"Nobody really knew what I was going through," says John, describing the debilitating pain he suffered after a semi-pro football career spent slamming his body full force into other players." Nobody understands when you’re young and you feel like you have an 'old man' disease. I felt like a complete loser."
For 15 years John put up with that pain, staying home from parties and relying on others at work. He was getting by on yoga breathing and borrowed pain pills.
Post-football, John’s life should have been perfect: His construction business was thriving, and he and his family had just moved into an eight-bedroom dream home in Atlanta. In reality, the arthritis he’d developed had worsened. After work, he’d park in his garage and just sit there mustering the strength to hurl himself out of his sports car and scoot up the stairs.
People think of arthritis as something that only affects older people, but the average age of people whose quality of life is compromised by this condition is younger than it used to be.
John
Finally, he decided that he needed help. "I'd been suffering and moping around for years, and I guess I didn’t want to accept what I needed," he says. "I finally decided to get it together."
After discouraging, rote conversations with local doctors in staid local clinics, John’s wife convinced him to meet with Jeffrey Zarin, MD, at Cedars-Sinai. The two decided to move forward with dual hip replacement in two robotic-assisted surgeries that would be spaced out enough to support John’s recovery.
"As soon as I woke up, I didn’t feel that pain anymore," John says. "It was almost surreal. That's all I had to do was a two-hour surgery, and just like that I was back." Two months after Zarin performed the second surgery to replace his right hip, John was healed.

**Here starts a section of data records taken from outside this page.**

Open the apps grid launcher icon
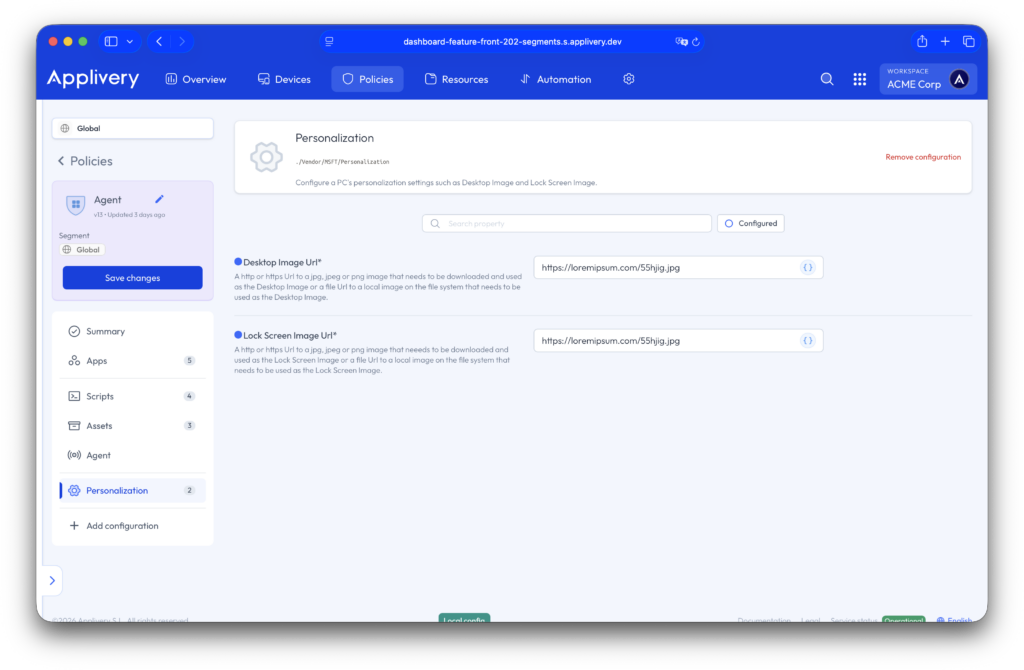 pos(859,79)
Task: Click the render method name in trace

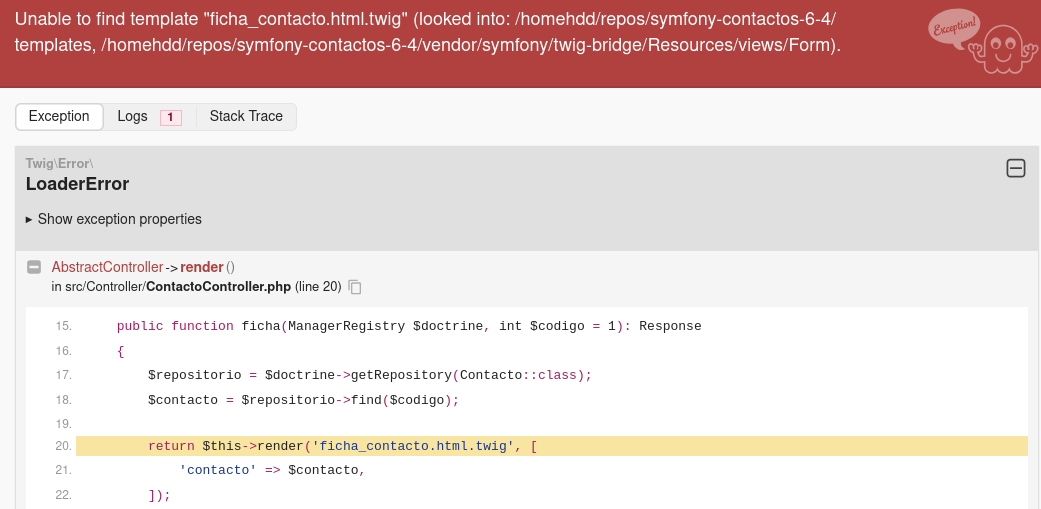Action: [x=202, y=267]
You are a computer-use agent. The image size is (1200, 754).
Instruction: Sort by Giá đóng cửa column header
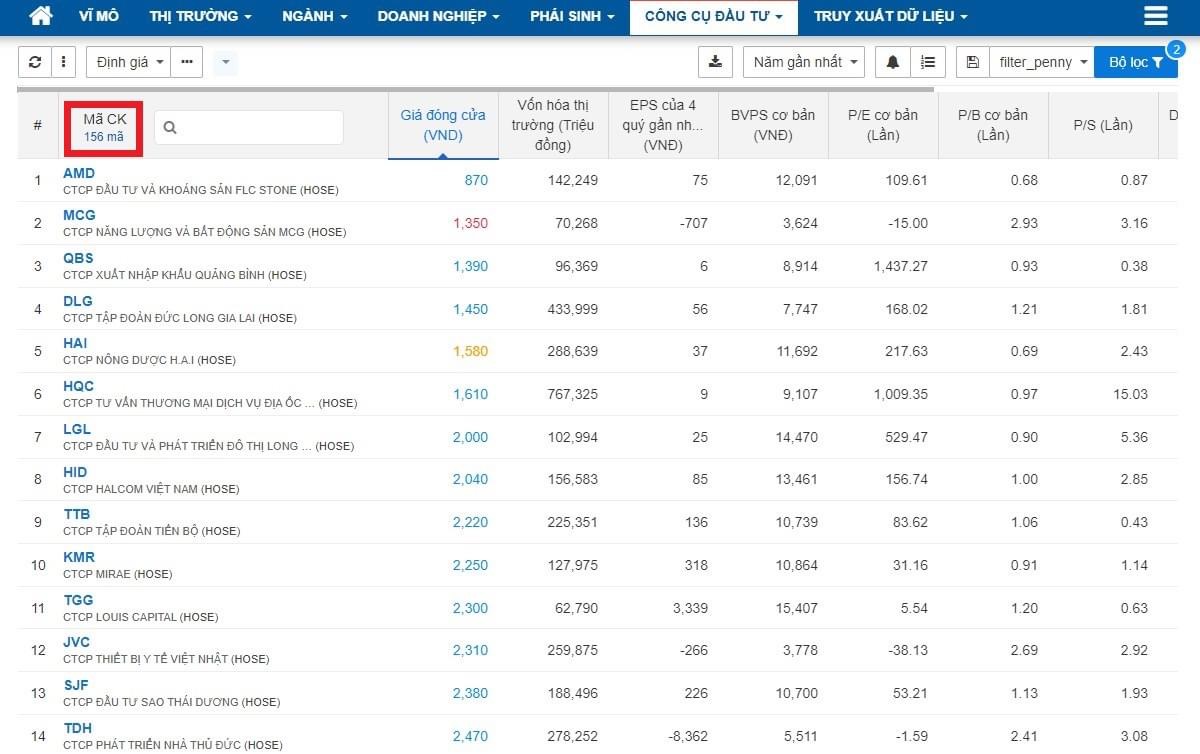tap(443, 125)
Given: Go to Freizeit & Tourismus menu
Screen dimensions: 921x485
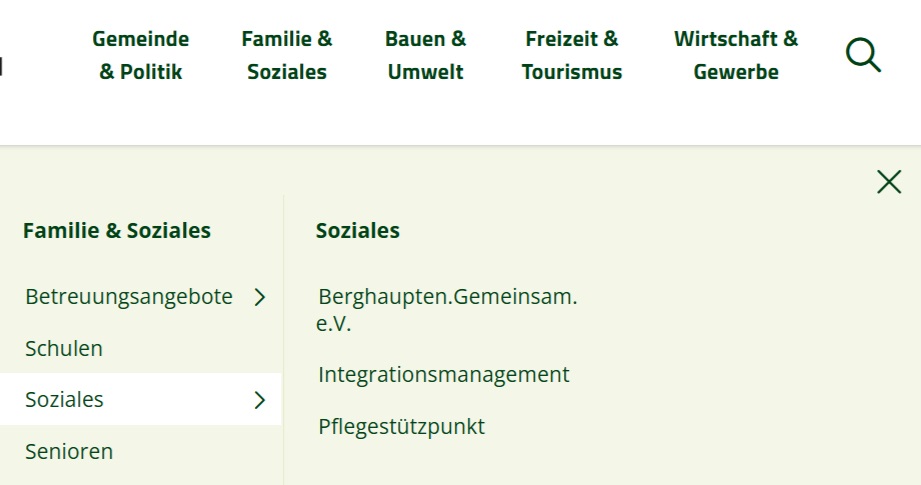Looking at the screenshot, I should [572, 55].
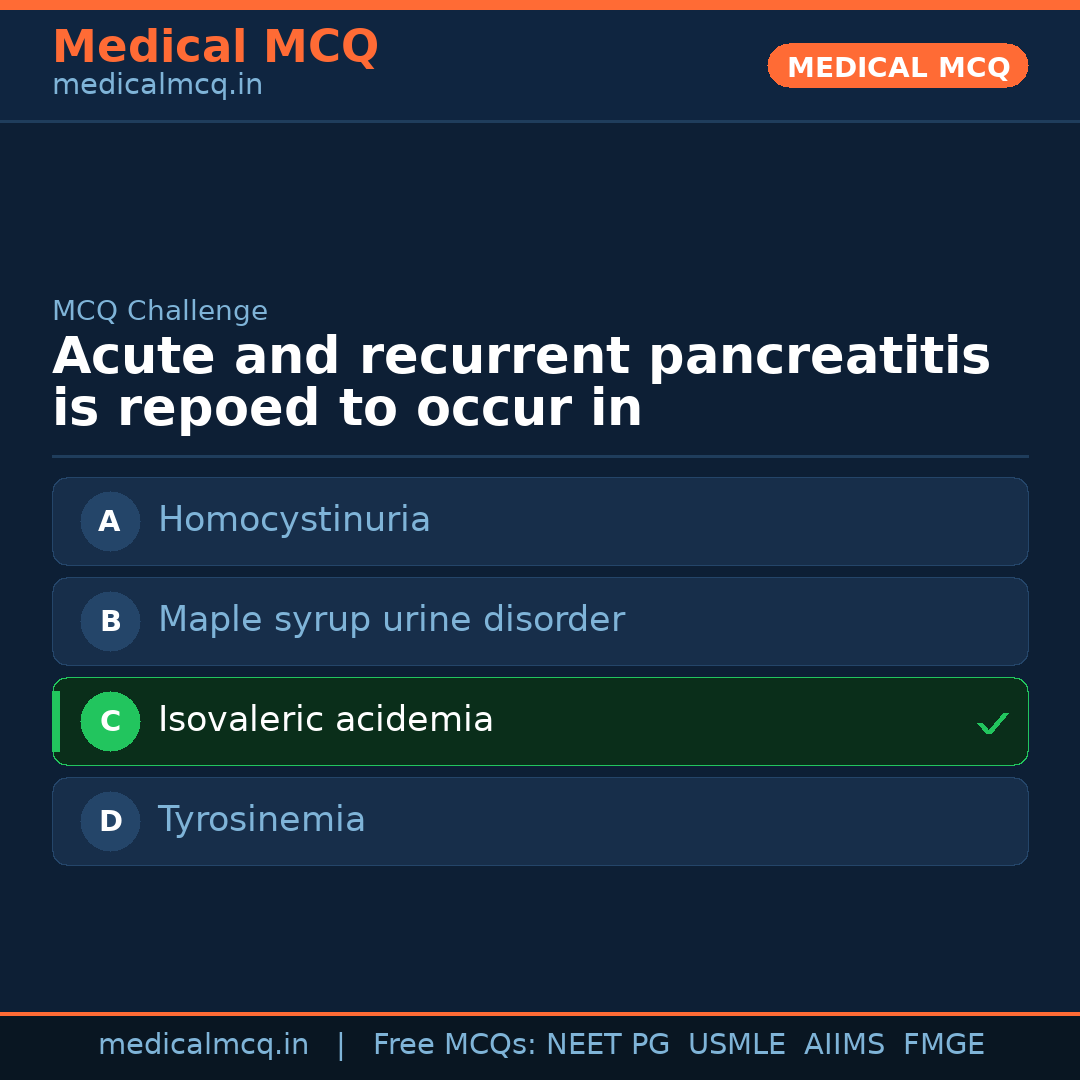
Task: Select the letter B option circle
Action: coord(110,621)
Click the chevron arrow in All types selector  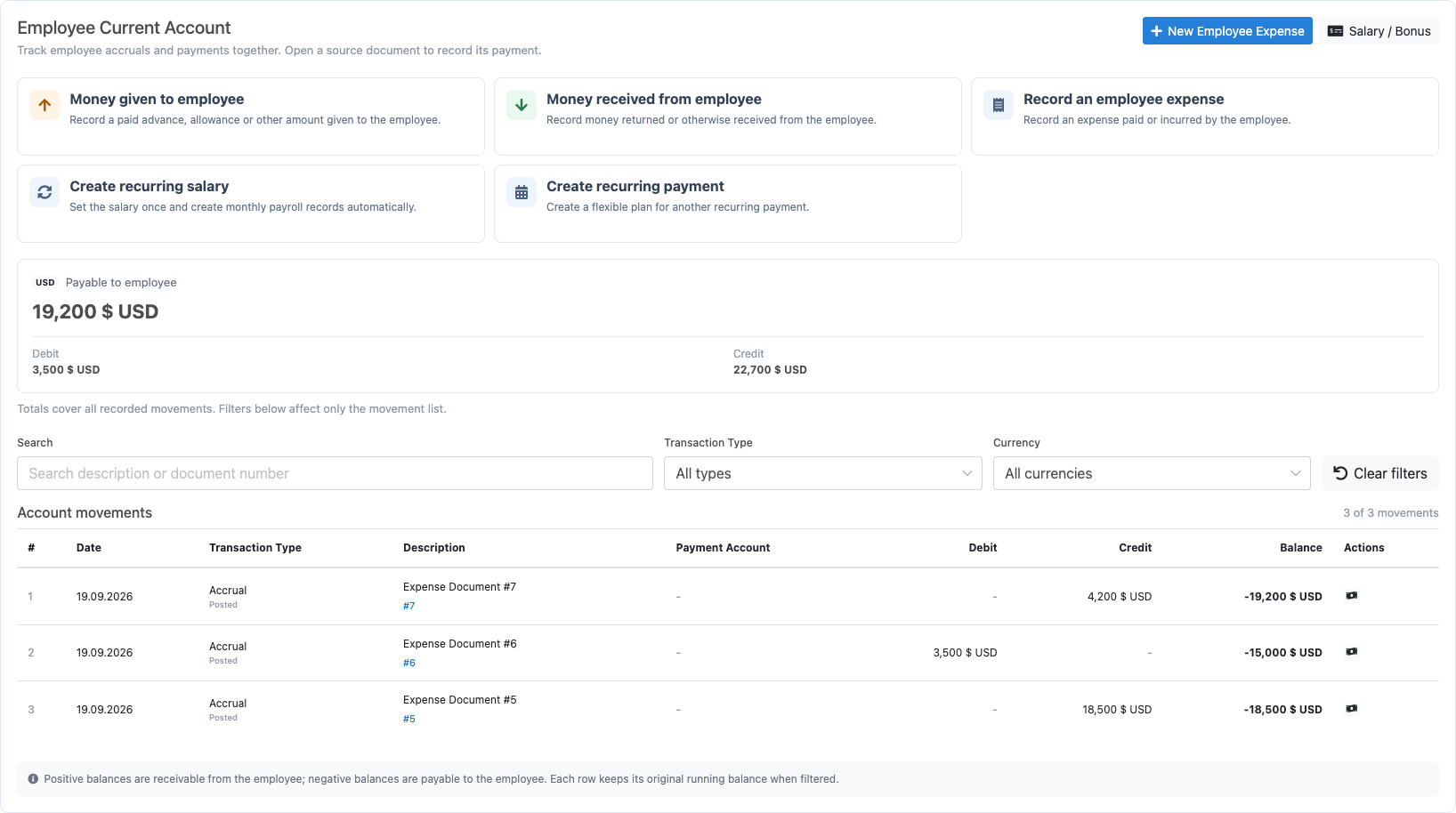[967, 473]
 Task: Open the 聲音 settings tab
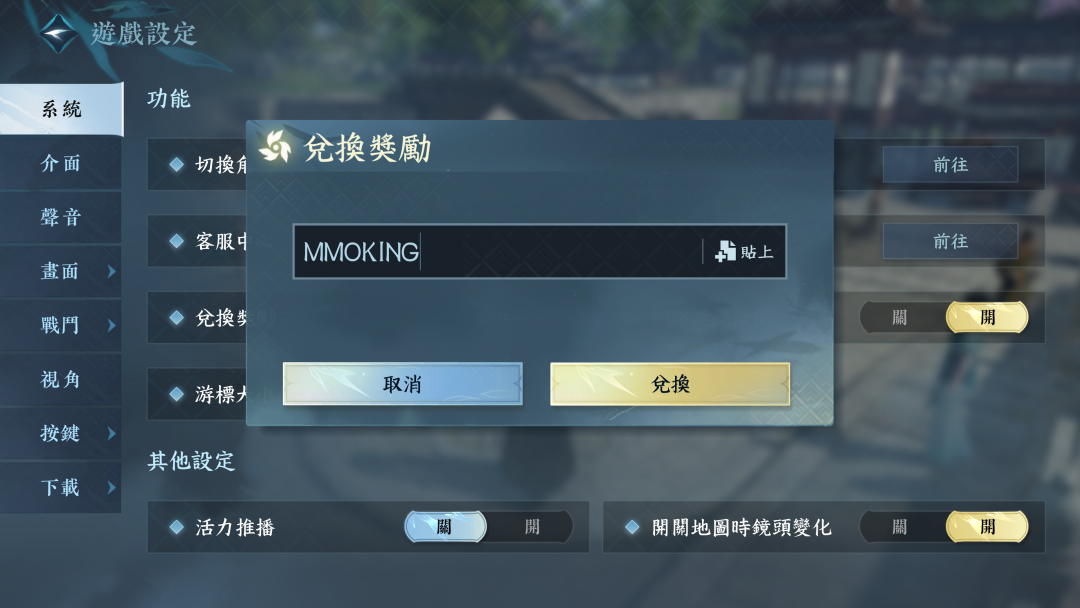[61, 217]
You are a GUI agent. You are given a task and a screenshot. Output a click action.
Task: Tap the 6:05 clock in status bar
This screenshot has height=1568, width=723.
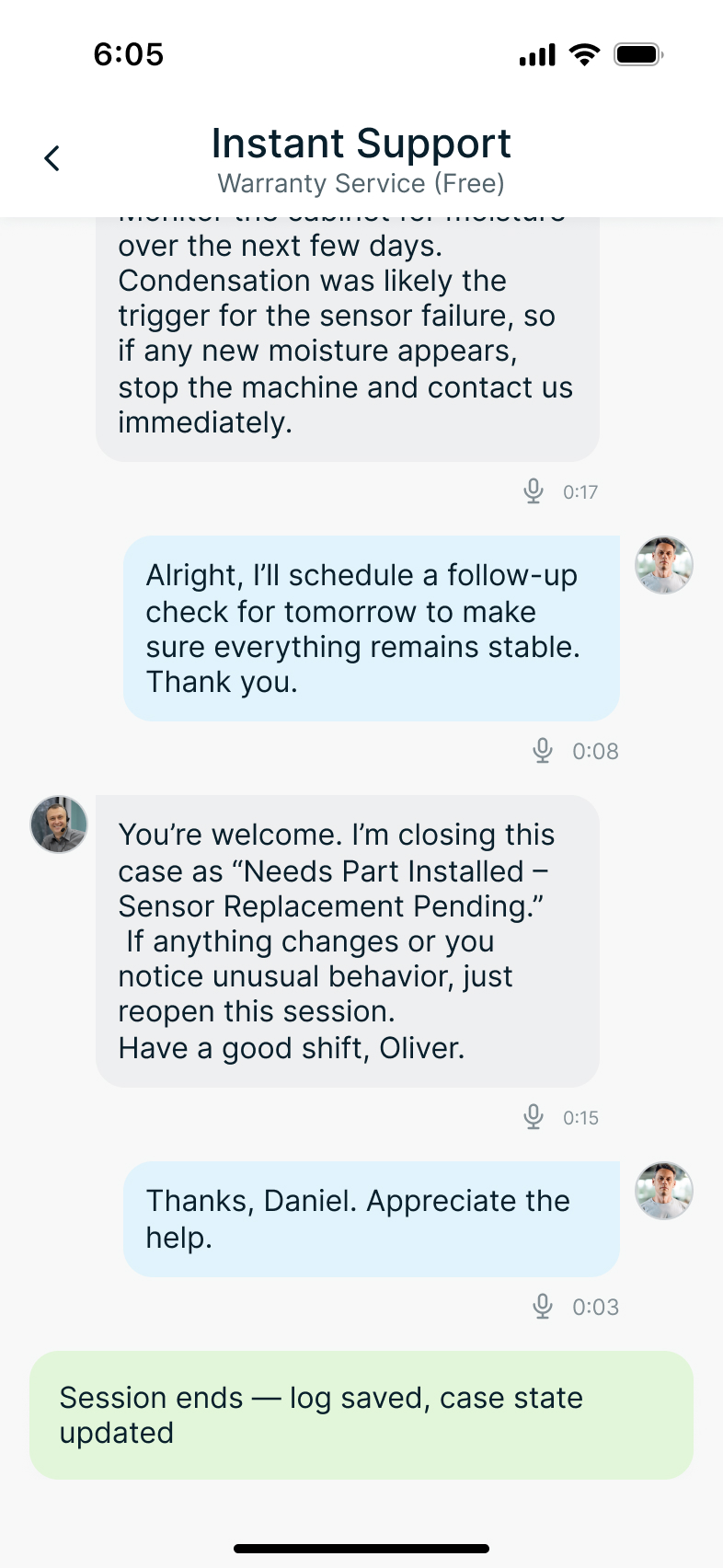pos(129,54)
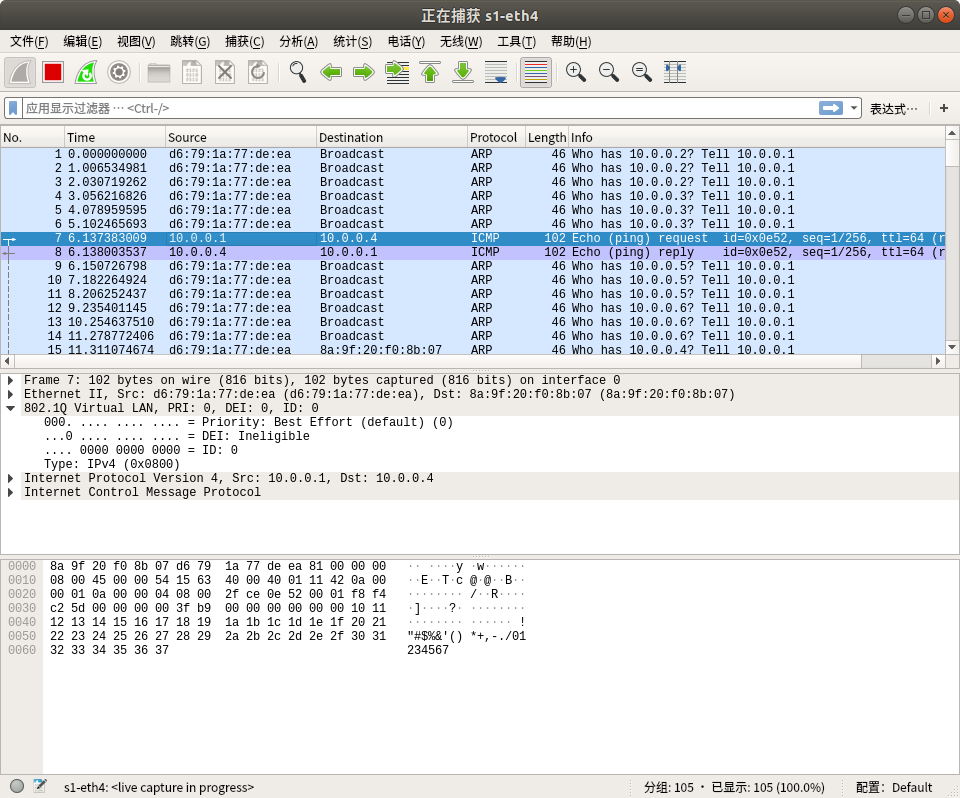
Task: Toggle auto-scroll during live capture
Action: pos(496,72)

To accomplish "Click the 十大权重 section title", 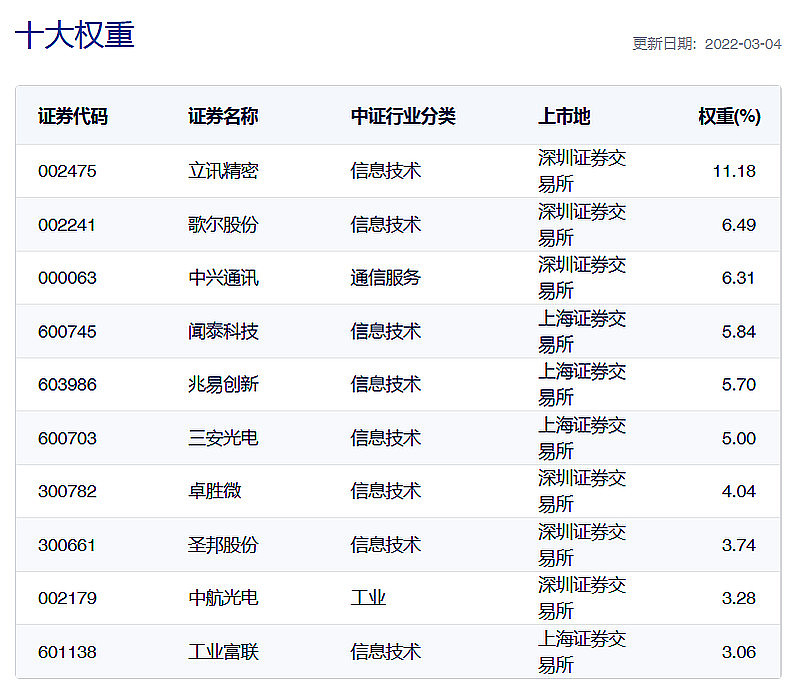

“Part of the recovery is retraining your brain to think that things are stable and better, and the longer you’re disabled, the longer it can take for you to feel normal,” Zarin says.
Month by month, John says, he gingerly shed his limitations. Now at hot yoga, he can stretch his legs the length of the mat. He and his wife recently moved from Atlanta to Houston, where they spend weekends mountain biking and kayaking—low-impact activities endorsed by Zarin to keep joints conditioned. This year, John hopes his construction business, Mr. Handy, will take on even more projects now that he can do much of the work himself.
But the most life-affirming abilities are the everyday ones, John says, like tying his shoes and sitting comfortably in his truck—normal stuff he’s grateful to have back and eager to keep.